▶ Directions
With the records in front of you, set every one of them down exactly.

::::

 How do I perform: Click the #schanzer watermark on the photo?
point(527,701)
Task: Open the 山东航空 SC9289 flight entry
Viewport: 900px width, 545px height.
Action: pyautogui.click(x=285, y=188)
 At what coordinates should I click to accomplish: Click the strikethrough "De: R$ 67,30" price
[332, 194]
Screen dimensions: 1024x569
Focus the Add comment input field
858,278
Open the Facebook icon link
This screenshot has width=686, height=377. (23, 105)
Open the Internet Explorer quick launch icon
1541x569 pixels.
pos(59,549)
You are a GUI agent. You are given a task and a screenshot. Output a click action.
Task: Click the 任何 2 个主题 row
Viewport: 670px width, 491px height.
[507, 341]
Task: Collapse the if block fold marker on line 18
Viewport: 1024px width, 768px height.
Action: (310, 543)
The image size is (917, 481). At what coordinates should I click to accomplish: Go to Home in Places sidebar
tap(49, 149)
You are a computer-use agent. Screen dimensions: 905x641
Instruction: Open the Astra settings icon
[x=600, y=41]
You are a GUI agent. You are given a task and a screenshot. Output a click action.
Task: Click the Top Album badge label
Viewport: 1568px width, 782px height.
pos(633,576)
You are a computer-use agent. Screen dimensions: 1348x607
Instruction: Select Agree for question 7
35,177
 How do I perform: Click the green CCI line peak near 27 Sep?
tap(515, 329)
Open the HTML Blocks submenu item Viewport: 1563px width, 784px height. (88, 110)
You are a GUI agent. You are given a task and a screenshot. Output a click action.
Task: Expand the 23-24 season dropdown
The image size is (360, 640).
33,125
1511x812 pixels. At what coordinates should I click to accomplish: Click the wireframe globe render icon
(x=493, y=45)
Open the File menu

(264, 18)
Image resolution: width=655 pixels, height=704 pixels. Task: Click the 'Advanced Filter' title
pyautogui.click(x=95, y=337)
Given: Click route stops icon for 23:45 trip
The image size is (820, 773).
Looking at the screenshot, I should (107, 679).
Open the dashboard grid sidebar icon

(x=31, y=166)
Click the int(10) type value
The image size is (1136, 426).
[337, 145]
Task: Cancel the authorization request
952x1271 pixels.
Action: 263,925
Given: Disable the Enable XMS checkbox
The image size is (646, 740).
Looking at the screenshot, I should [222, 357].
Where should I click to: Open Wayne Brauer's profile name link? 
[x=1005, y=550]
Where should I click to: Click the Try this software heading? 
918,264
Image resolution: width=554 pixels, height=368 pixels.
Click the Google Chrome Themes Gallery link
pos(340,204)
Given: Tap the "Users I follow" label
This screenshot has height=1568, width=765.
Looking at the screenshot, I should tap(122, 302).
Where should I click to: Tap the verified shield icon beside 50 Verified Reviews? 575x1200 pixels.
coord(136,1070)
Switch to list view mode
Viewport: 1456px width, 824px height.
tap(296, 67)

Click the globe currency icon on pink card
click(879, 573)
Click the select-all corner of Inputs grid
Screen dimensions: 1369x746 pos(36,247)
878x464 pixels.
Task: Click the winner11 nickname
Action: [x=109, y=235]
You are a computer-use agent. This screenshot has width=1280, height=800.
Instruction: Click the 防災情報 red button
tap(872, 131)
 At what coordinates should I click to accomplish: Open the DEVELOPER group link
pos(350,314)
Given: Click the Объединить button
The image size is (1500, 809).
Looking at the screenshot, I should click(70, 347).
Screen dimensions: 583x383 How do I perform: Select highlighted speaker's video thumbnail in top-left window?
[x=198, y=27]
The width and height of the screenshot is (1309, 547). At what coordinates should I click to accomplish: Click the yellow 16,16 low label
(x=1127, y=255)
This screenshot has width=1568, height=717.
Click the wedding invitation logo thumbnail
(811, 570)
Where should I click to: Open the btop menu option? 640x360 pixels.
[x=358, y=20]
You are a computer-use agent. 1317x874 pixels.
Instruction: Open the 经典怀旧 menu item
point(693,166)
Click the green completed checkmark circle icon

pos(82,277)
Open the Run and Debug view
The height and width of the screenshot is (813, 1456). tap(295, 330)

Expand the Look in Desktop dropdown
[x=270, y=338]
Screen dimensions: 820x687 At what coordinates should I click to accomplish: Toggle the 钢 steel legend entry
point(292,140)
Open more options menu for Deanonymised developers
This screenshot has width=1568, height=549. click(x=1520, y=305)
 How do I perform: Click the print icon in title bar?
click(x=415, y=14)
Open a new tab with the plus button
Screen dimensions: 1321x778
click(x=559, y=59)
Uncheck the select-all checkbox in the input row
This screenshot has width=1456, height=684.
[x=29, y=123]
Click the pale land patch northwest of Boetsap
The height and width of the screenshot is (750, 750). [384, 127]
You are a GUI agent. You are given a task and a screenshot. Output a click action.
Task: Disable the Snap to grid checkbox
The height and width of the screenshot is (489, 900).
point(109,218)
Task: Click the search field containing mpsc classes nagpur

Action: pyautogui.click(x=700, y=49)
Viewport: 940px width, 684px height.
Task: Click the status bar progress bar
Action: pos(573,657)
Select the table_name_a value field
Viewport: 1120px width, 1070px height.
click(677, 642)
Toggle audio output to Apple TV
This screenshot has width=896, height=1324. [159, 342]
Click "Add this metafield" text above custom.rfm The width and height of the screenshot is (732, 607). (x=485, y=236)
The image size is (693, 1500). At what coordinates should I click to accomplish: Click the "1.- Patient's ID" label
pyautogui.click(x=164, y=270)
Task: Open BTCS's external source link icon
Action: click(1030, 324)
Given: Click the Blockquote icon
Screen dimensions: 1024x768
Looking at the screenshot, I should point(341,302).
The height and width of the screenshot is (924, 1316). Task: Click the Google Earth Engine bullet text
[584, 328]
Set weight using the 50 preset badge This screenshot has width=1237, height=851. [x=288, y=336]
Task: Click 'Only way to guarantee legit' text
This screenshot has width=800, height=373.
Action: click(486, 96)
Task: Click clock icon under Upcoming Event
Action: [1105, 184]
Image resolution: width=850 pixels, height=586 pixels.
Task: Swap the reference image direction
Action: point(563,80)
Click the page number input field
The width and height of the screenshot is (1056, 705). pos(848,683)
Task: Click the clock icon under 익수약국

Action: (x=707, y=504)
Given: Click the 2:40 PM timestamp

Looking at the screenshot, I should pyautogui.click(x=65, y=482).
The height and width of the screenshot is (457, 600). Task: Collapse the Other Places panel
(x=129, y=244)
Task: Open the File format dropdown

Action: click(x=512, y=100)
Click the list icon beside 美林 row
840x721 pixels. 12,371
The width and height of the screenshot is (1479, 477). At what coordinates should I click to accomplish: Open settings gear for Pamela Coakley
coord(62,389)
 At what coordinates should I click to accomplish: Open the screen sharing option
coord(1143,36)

::::

▶ Reply to the exercise
 How do I perform: Click the #schanzer watermark on the photo?
point(527,701)
Task: Open the 山东航空 SC9289 flight entry
Viewport: 900px width, 545px height.
Action: pyautogui.click(x=285, y=188)
 At what coordinates should I click to accomplish: Click the strikethrough "De: R$ 67,30" price
[332, 194]
Screen dimensions: 1024x569
Focus the Add comment input field
858,278
Open the Facebook icon link
This screenshot has width=686, height=377. (23, 105)
Open the Internet Explorer quick launch icon
1541x569 pixels.
pos(59,549)
You are a GUI agent. You are given a task and a screenshot. Output a click action.
Task: Click the 任何 2 个主题 row
Viewport: 670px width, 491px height.
[507, 341]
Task: Collapse the if block fold marker on line 18
Viewport: 1024px width, 768px height.
Action: (310, 543)
The image size is (917, 481). At what coordinates should I click to accomplish: Go to Home in Places sidebar
tap(49, 149)
You are a computer-use agent. Screen dimensions: 905x641
Instruction: Open the Astra settings icon
[x=600, y=41]
You are a GUI agent. You are given a task and a screenshot. Output a click action.
Task: Click the Top Album badge label
Viewport: 1568px width, 782px height.
pos(633,576)
You are a computer-use agent. Screen dimensions: 1348x607
Instruction: Select Agree for question 7
35,177
 How do I perform: Click the green CCI line peak near 27 Sep?
tap(515, 329)
Open the HTML Blocks submenu item Viewport: 1563px width, 784px height. (88, 110)
You are a GUI agent. You are given a task and a screenshot. Output a click action.
Task: Expand the 23-24 season dropdown
The image size is (360, 640).
33,125
1511x812 pixels. At what coordinates should I click to accomplish: Click the wireframe globe render icon
(x=493, y=45)
Open the File menu

(264, 18)
Image resolution: width=655 pixels, height=704 pixels. Task: Click the 'Advanced Filter' title
pyautogui.click(x=95, y=337)
Given: Click route stops icon for 23:45 trip
The image size is (820, 773).
Looking at the screenshot, I should (107, 679).
Open the dashboard grid sidebar icon

(x=31, y=166)
Click the int(10) type value
The image size is (1136, 426).
[337, 145]
Task: Cancel the authorization request
952x1271 pixels.
Action: 263,925
Given: Disable the Enable XMS checkbox
The image size is (646, 740).
Looking at the screenshot, I should [222, 357].
Where should I click to: Open Wayne Brauer's profile name link? 
[x=1005, y=550]
Where should I click to: Click the Try this software heading? 
918,264
Image resolution: width=554 pixels, height=368 pixels.
Click the Google Chrome Themes Gallery link
pos(340,204)
Given: Tap the "Users I follow" label
This screenshot has height=1568, width=765.
Looking at the screenshot, I should tap(122, 302).
Where should I click to: Tap the verified shield icon beside 50 Verified Reviews? 575x1200 pixels.
coord(136,1070)
Switch to list view mode
Viewport: 1456px width, 824px height.
tap(296, 67)

Click the globe currency icon on pink card
click(879, 573)
Click the select-all corner of Inputs grid
Screen dimensions: 1369x746 pos(36,247)
878x464 pixels.
Task: Click the winner11 nickname
Action: [x=109, y=235]
You are a computer-use agent. This screenshot has width=1280, height=800.
Instruction: Click the 防災情報 red button
tap(872, 131)
 At what coordinates should I click to accomplish: Open the DEVELOPER group link
pos(350,314)
Given: Click the Объединить button
The image size is (1500, 809).
Looking at the screenshot, I should click(70, 347).
Screen dimensions: 583x383 How do I perform: Select highlighted speaker's video thumbnail in top-left window?
[x=198, y=27]
The width and height of the screenshot is (1309, 547). At what coordinates should I click to accomplish: Click the yellow 16,16 low label
(x=1127, y=255)
This screenshot has width=1568, height=717.
Click the wedding invitation logo thumbnail
(811, 570)
Where should I click to: Open the btop menu option? 640x360 pixels.
[x=358, y=20]
You are a computer-use agent. 1317x874 pixels.
Instruction: Open the 经典怀旧 menu item
point(693,166)
Click the green completed checkmark circle icon

pos(82,277)
Open the Run and Debug view
The height and width of the screenshot is (813, 1456). tap(295, 330)

Expand the Look in Desktop dropdown
[x=270, y=338]
Screen dimensions: 820x687 At what coordinates should I click to accomplish: Toggle the 钢 steel legend entry
point(292,140)
Open more options menu for Deanonymised developers
This screenshot has width=1568, height=549. click(x=1520, y=305)
 How do I perform: Click the print icon in title bar?
click(x=415, y=14)
Open a new tab with the plus button
Screen dimensions: 1321x778
click(x=559, y=59)
Uncheck the select-all checkbox in the input row
This screenshot has width=1456, height=684.
[x=29, y=123]
Click the pale land patch northwest of Boetsap
The height and width of the screenshot is (750, 750). [384, 127]
You are a GUI agent. You are given a task and a screenshot. Output a click action.
Task: Disable the Snap to grid checkbox
The height and width of the screenshot is (489, 900).
point(109,218)
Task: Click the search field containing mpsc classes nagpur

Action: pyautogui.click(x=700, y=49)
Viewport: 940px width, 684px height.
Task: Click the status bar progress bar
Action: pos(573,657)
Select the table_name_a value field
Viewport: 1120px width, 1070px height.
click(677, 642)
Toggle audio output to Apple TV
This screenshot has width=896, height=1324. [159, 342]
Click "Add this metafield" text above custom.rfm The width and height of the screenshot is (732, 607). (x=485, y=236)
The image size is (693, 1500). At what coordinates should I click to accomplish: Click the "1.- Patient's ID" label
pyautogui.click(x=164, y=270)
Task: Open BTCS's external source link icon
Action: click(1030, 324)
Given: Click the Blockquote icon
Screen dimensions: 1024x768
Looking at the screenshot, I should point(341,302).
The height and width of the screenshot is (924, 1316). Task: Click the Google Earth Engine bullet text
[584, 328]
Set weight using the 50 preset badge This screenshot has width=1237, height=851. [x=288, y=336]
Task: Click 'Only way to guarantee legit' text
This screenshot has width=800, height=373.
Action: click(486, 96)
Task: Click clock icon under Upcoming Event
Action: [1105, 184]
Image resolution: width=850 pixels, height=586 pixels.
Task: Swap the reference image direction
Action: point(563,80)
Click the page number input field
The width and height of the screenshot is (1056, 705). pos(848,683)
Task: Click the clock icon under 익수약국

Action: (x=707, y=504)
Given: Click the 2:40 PM timestamp

Looking at the screenshot, I should pyautogui.click(x=65, y=482).
The height and width of the screenshot is (457, 600). Task: Collapse the Other Places panel
(x=129, y=244)
Task: Open the File format dropdown

Action: click(x=512, y=100)
Click the list icon beside 美林 row
840x721 pixels. 12,371
The width and height of the screenshot is (1479, 477). At what coordinates should I click to accomplish: Open settings gear for Pamela Coakley
coord(62,389)
 At what coordinates should I click to accomplish: Open the screen sharing option
coord(1143,36)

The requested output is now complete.